## EXTRACT TO READ

Hope, by definition, means that we believe problems are solvable. And that’s what we try to prepare our students to be. Hope-bringers, people who go out in the world and run toward. Not away, but run toward the biggest challenges they can find. And that’s why we exist.

And we felt like, and the board felt like, who better than a place called Hope to run toward this big societal challenge? Which is the funding model of higher education.

Malcolm Gladwell:
So Scogin made a radical decision. Let’s make it so students don’t have to think about money at all during their four years of college, and put in place a pay-it-forward model, where you give back to the college after you’ve graduated. That’s the program that Scogin calls Hope-Forward.

To apply, you write an essay describing an area of hopelessness to which you want to bring hope. They started small. After the first two years, they have a total of 58 students in the program. The goal is to enroll a hundred freshmen annually within the next few years, and keep the program growing until it covers everyone.

Matt Scogin:
If you’re coming in, you don’t pay anything. You don’t pay anything for tuition. You sign a, we call it a covenant. It’s basically a commitment. I sign it on behalf of the college, and then the student signs it. So we’re entering into this sort of covenantal relationship. Not a transactional agreement.

It’s not a contract, it’s not a legal contract. But it’s this relationship with mutual commitment. And the commitment we’re making as a institution is we’re saying, we’re going to give you a great education, and then launch you into a life of impact afterwards.

And the commitment the student is making is, they’re going to take their education seriously, and then they’re going to give. They’re going to give something to the college every year after they graduate. We don’t specify an amount, we don’t suggest an amount, nothing like that.

Because we want it to truly be a gift. A gift that’s given out of generosity. And we don’t want it to feel like it’s a different flavor of a student loan bill. We’re trying to move away from a system that’s based on bill paying and replace it with a system that’s based on gift-giving.

So that the relationship with students is not a transactional one at all, but rather a relationship based at its core around generosity and gratitude.

Malcolm Gladwell:
The math behind the pay-it-forward system is, to say the least, daunting. Problem number one is the transition period. A school like Hope takes in about $55 million in tuition. If you say to your students, don’t pay anything until later, then you have to come up with 55 million every year until the pay-it-forward money comes trickling in. If Hope-forward covered everyone, the school would need about a billion dollars to handle that transition period. Problem number two is what happens after the transition period. How do you know that Hope Forward graduates will give back an amount equal to the cost of their education? Scogin freely admits he doesn’t.

Matt Scogin:
Some may give far less than that, some may give way more than that. I think that’s another reason why we decided to not put a specific amount on it. If we say, “You’ve made a commitment to give and we suggest this amount in order to pay off what you would’ve paid through tuition,” well, then people would give that amount presumably. But by not putting an amount, some people may give way more than they would’ve paid through tuition and others will give less.

## DATA LINES
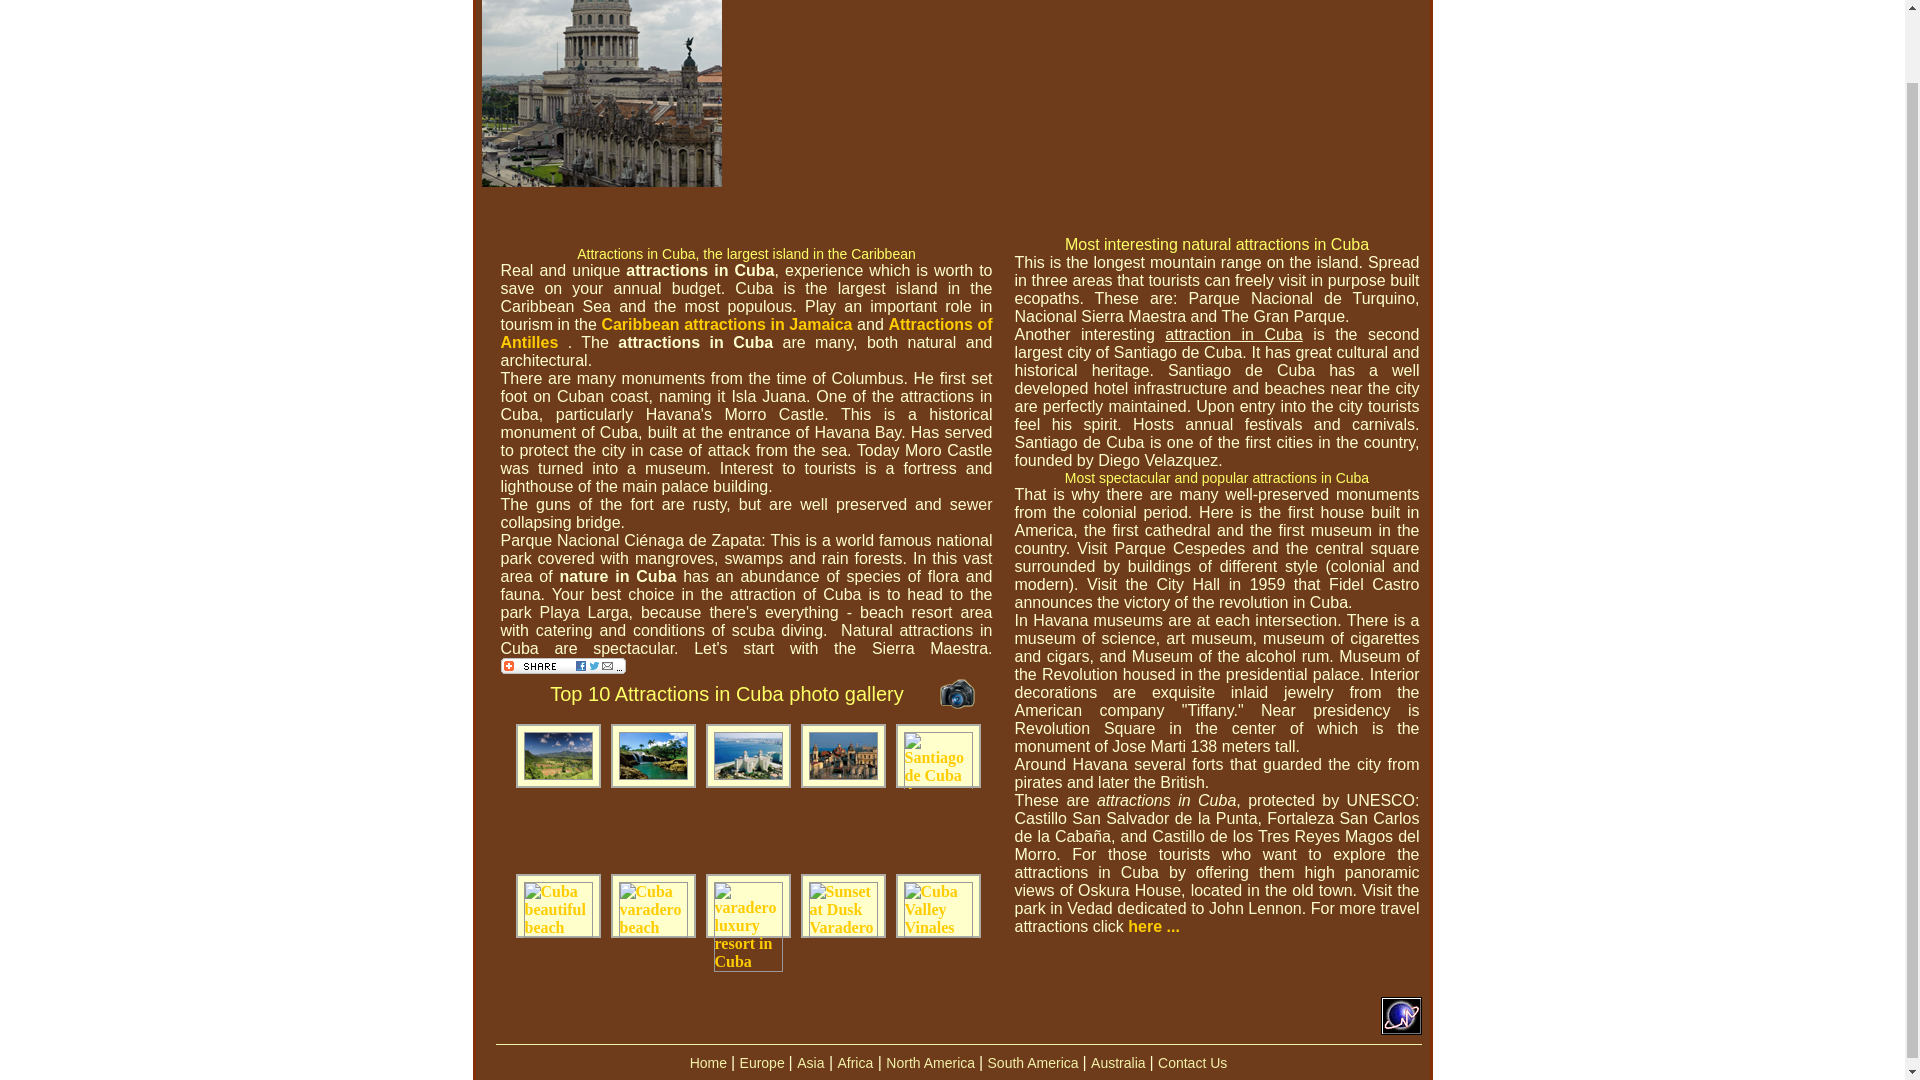  Describe the element at coordinates (726, 324) in the screenshot. I see `Caribbean attractions in Jamaica` at that location.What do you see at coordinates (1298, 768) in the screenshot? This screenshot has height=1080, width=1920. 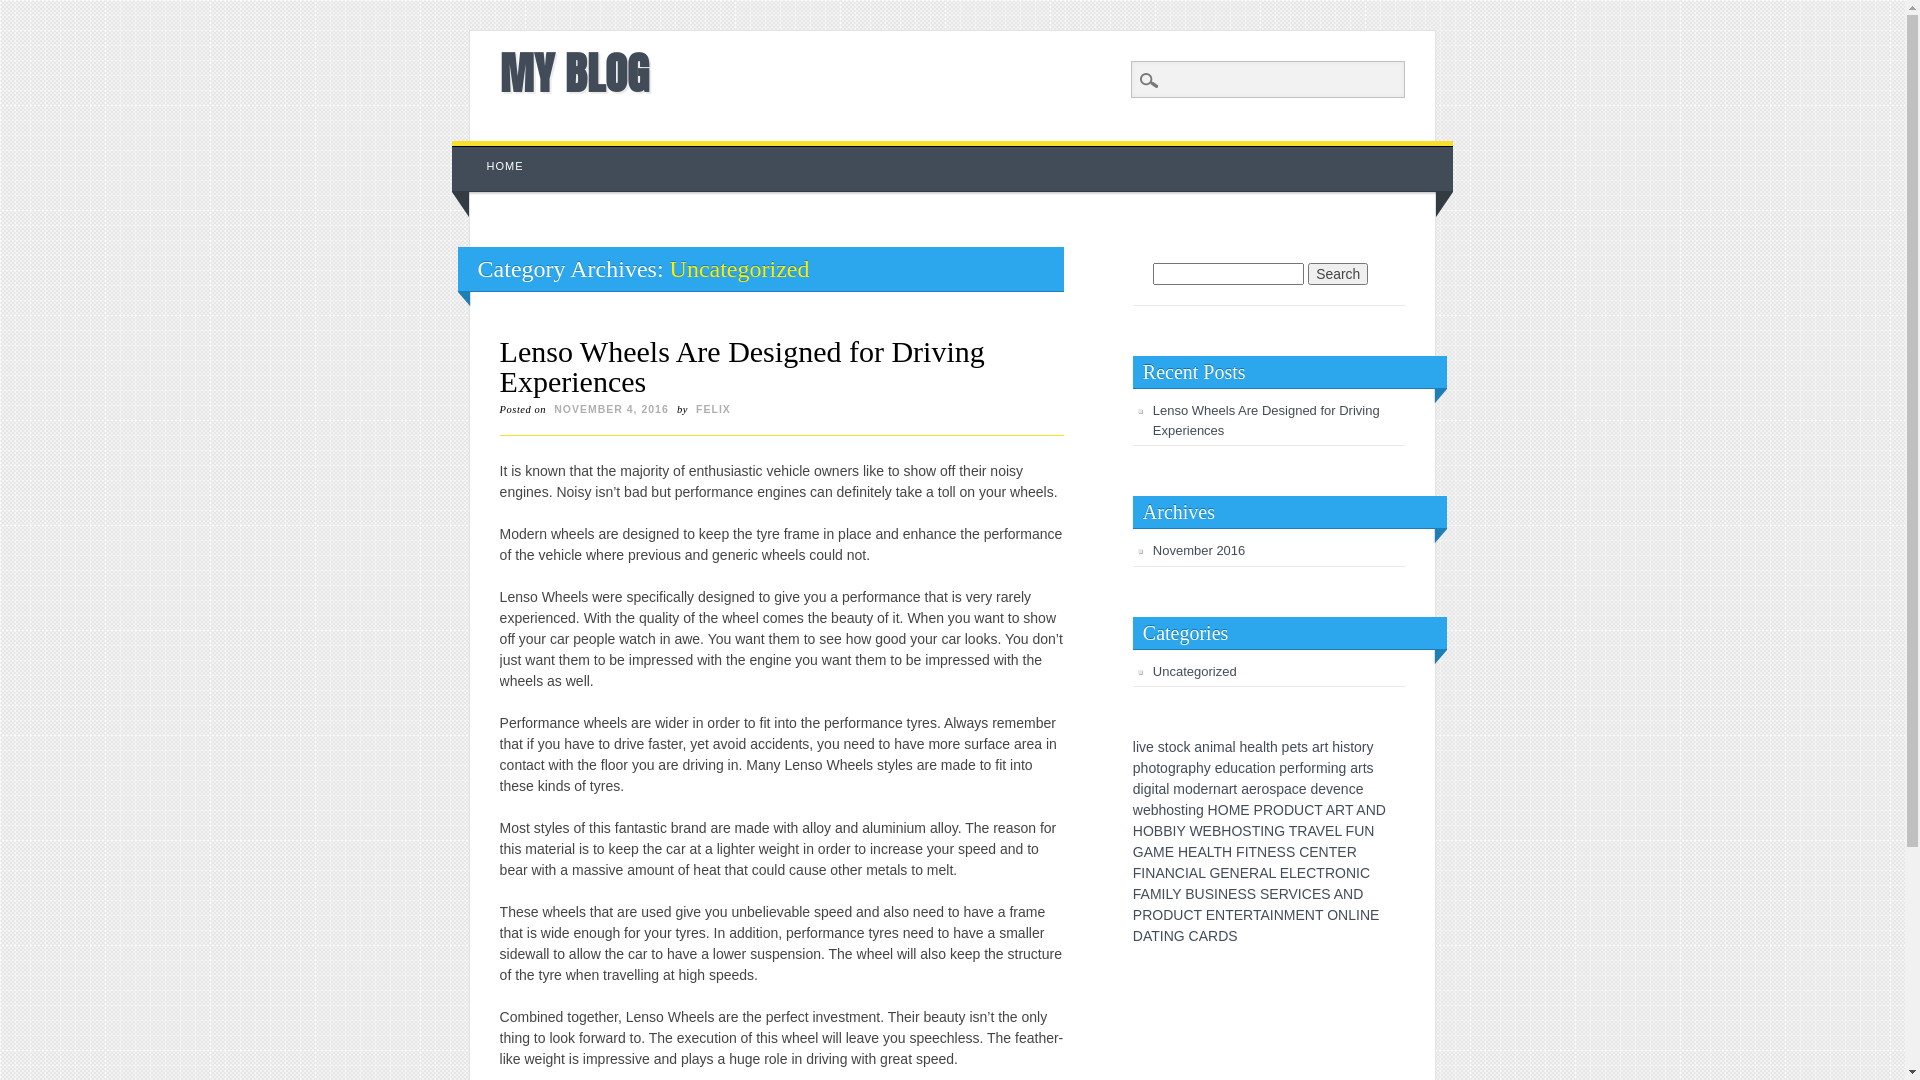 I see `r` at bounding box center [1298, 768].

## EXERCISE SET
[a] Please translate this sentence from the Hope-Forward transcript into Spanish: "To apply, you write an essay describing an area of hopelessness to which you want to bring hope."
[b] Go on with the Hope-Forward transcript above from its last sentence.

## EXPECTED OUTPUTS
[a] Para postularte, escribes un ensayo que describa un área de desesperanza a la que quieres llevar esperanza.

[b]
And I think what this model does is it gives us, as an institution, we’re highly incentivized to help our students be successful. The more successful they are, the more opportunities they’ll have to give. And likewise for our students, it’s kind of like the onus is on them. When they’re in their earnings years, then it’s up to them to determine how important their education was in launching them into their career. And they’re then paying them what they think this was worth. And I think it’s up to us then to make the education so valuable that they’re grateful for it after they graduate.

Malcolm Gladwell:
You are sailing into the unknown.

Matt Scogin:
Oh, totally.

Malcolm Gladwell:
Is Matt Scogin crazy? Maybe. But I have to say that I’m an optimist on Hope Forward. First, I think that Scogin is right, that the success of the program depends on the school convincing its graduates that their education was worth something. Although it’s early, the evidence so far is encouraging. The students admitted into Hope Forward as a group have slightly lower academic credentials coming into the school than the rest of their freshman class. But after their first year, they’re outperforming their non Nope Forward peers. There’s something different about your attitude towards school once you’re inside the gratitude generosity loop.

Second thing, most of the students at Hope grew up in the church, and this is how a church works. You don’t pay church tuition at the door. Sometimes churches encourage you to tithe a 10th of your income, but most times you just give whatever you can. And the congregation and the preacher trust in God that whatever comes in from the offering on Sunday morning will cover the expenses for the rest of the week.

Oliva:
I remember one of the things that President Scogin said was that were trying to fund higher education the way that we fund churches, which is through crowdfunding. And I felt like that metaphor helps it make a lot more sense to me.

Malcolm Gladwell:
I met with a group of Hope Forward students at one point. This was a sophomore named Olivia. Pay it forward made sense to her, conceptually.

Oliva:
The idea of a church is you give what you can, when you can, and you give because you want to and because you believe in the mission of the church. And I feel like that’s a really great metaphor that helps me understand what we’re doing here and what the purpose of it is, so it’s the same idea.

Malcolm Gladwell:
Madison was part of the group too. The same Madison who spoke at the Mitch Albom reception.

Madison:
I feel like once you’re given, someone’s generous towards you, it is so much easier to be generous towards others. And that’s also how I think of God’s love. When I experience God’s love through other people, it’s so much easier for me to share that love with some other people, with other people. And I just feel like the whole thing, it’s meant to be contagious, so generosity is easier when someone has shown generosity towards you.

Malcolm Gladwell:
Third thing, and maybe the most important thing, why do we assume that giving out of the spirit of giving is hard? This is a little bit of a tangent, but those of you who are regular listeners to Revisionist History will know the special antipathy I have for Princeton University. A school with 8,478 students and an endowment of $36 billion. Princeton’s endowment is so large that in nine of the last 11 years its investment earnings had been greater than its entire operating budget. To give you a flavor of this, and forgive me because this gets me so riled up. In 2021, Princeton made a $3.77 billion return on its endowment. But the school’s annual budget was just under 2 billion, meaning they could cover all their expenses just on the check they get at the end of the year from their wealth managers on Wall Street and still have $2 billion left.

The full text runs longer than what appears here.